Van die dingen dus. Van die dingen bedenk ik mij wanneer ik weer eens de tocht op Westerveld maak.

Ondertussen kijk ik naar de overvloed aan grafmonumenten waarlangs ik wandel. Kleine, eenvoudige bemoste steentjes. Grote, glimmende praalmonumenten. Bloemen, een voetbal, een beertje. Flesje bier zonder dop. Het maakt mij filosofisch. Maar misschien is het slechts melancholie.

In deze overpeinzingen kwam ik op die mooie lente ochtend aan bij het crematorium.
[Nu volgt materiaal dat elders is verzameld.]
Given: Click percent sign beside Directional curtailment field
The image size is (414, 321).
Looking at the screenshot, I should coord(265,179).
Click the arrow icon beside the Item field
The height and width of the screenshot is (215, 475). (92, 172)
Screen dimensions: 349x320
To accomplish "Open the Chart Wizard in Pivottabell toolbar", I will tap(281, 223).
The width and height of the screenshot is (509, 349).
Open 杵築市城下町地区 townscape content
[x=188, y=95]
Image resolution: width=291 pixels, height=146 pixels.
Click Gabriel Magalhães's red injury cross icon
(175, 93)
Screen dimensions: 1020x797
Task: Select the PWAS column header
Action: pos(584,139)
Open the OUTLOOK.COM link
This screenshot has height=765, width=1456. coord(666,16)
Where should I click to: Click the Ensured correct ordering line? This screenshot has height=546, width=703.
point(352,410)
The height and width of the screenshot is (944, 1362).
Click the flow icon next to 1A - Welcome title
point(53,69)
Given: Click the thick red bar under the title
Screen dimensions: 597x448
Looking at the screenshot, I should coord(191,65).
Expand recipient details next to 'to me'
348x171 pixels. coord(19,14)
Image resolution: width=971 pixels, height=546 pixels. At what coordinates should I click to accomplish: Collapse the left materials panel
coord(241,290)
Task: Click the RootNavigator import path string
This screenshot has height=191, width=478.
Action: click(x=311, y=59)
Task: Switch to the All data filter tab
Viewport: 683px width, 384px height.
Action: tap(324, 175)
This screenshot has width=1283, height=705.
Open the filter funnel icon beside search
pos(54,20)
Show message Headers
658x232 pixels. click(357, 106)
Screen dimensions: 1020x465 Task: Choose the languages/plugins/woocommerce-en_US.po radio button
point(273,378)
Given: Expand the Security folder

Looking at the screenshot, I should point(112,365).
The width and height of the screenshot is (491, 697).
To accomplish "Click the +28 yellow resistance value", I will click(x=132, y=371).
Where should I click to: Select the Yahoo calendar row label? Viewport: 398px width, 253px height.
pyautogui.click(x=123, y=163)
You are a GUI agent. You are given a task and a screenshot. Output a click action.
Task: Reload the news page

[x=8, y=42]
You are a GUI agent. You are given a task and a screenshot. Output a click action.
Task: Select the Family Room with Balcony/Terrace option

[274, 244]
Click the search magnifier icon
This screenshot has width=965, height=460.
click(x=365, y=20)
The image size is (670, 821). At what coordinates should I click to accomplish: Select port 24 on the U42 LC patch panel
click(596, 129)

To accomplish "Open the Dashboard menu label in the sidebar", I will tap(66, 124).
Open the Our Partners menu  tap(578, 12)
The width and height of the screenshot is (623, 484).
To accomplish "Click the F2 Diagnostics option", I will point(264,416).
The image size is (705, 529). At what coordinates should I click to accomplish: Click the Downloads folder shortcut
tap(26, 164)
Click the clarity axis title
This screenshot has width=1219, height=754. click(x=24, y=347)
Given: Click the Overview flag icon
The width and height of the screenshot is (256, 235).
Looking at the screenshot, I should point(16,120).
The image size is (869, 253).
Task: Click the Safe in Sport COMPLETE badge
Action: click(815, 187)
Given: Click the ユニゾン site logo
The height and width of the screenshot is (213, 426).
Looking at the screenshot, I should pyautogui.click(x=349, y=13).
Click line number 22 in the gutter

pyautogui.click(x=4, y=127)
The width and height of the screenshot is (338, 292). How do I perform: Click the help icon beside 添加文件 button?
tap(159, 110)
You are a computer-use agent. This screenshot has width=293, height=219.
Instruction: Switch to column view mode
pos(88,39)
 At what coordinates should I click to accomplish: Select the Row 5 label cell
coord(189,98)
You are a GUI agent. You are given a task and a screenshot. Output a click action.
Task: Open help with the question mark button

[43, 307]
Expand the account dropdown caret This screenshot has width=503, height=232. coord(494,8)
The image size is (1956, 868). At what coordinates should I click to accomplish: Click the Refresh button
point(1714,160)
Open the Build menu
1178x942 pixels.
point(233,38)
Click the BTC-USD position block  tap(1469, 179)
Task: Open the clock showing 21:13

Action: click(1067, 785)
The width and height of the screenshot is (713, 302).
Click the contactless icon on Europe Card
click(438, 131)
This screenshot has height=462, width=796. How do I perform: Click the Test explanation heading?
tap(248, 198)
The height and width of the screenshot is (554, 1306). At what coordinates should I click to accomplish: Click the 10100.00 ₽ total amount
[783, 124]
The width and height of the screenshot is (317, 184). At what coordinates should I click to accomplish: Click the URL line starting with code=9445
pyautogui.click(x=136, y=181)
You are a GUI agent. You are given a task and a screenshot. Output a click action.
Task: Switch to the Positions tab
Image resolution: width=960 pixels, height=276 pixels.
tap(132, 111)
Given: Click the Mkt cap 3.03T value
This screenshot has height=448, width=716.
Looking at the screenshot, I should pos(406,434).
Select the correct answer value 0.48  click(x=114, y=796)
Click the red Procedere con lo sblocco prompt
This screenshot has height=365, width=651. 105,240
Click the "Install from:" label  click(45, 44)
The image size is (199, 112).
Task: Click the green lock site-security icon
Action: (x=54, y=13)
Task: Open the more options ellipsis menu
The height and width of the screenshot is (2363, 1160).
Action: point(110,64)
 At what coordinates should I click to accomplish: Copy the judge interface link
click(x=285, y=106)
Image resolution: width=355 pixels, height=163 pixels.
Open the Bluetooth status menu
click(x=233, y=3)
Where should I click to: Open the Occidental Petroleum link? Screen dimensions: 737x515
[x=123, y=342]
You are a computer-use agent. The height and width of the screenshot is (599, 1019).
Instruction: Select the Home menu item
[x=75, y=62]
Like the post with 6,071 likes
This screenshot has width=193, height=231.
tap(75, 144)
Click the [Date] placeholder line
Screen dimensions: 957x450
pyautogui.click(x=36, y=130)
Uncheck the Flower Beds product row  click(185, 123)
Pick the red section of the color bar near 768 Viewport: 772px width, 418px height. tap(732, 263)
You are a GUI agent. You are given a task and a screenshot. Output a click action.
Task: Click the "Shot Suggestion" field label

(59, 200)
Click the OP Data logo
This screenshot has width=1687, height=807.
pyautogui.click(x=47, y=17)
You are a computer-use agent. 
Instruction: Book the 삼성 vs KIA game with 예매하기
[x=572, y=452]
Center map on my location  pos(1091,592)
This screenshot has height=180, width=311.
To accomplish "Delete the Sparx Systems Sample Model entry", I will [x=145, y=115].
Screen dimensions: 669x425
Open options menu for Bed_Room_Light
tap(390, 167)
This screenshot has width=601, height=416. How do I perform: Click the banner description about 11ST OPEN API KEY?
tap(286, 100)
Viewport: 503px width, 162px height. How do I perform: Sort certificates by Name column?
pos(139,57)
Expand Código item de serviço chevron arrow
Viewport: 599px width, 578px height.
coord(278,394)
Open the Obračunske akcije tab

Elisabeth jubelde van kinderlijke vreugde bij het zien van de bloemen en het horen van de koorgezangen die door de vrijwel lege zaal schalde, en Piet schudde het hoofd, hield zijn wandelstok in de rechterhand en had mijn arm vast met zijn linker. Een mooi stelletje. Piet en ik.

Er was een korte plechtigheid waarbij niet het gegeven dat Jacob van der Vrede dood en stijf in zijn kist lag de situatie zo droevig maakte, maar meer het feit dat Elisabeth, zijn vrouw, waarmee hij een jaar of 60 getrouwd was geweest, begon te applaudisseren en luid  ‘hulde, hulde, halleluja!!’ riep terwijl zij om de in de vloer zakkende kist danste.
Ik zat in een van de verder lege banken naast Piet en keek strak voor mij uit.
Er was niets wat ik er aan kon, of er aan zou willen veranderen. Dit was hoe het leven ook kon eindigen.

Plotseling was het bijna stil. De muziek zweeg abrupt. Enkel het geluid van het mechaniek dat de kist omlaag hielp was te horen.
De uitvaartbegeleider schrok op uit zijn stille overdenking en kreeg een kleur. Elisabeth keek verbaasd glimlachend om zich heen.
Ik voelde mij ongemakkelijk en keek toe.

Ik kreeg een tik op mijn schouders van rechts.
Het was de wandelstok van Piet.
Hij had een muntstuk in zijn hand en knikte mij heftig toe.
“Hie-hie-hierzo!’, sprak hij veel te luid.
Ik begreep er niets van.
‘Voo-voo-voor de Ju-jubox!!’, zei Piet.
Ik heb de oude man nog nooit zo hartelijk zien grijnzen.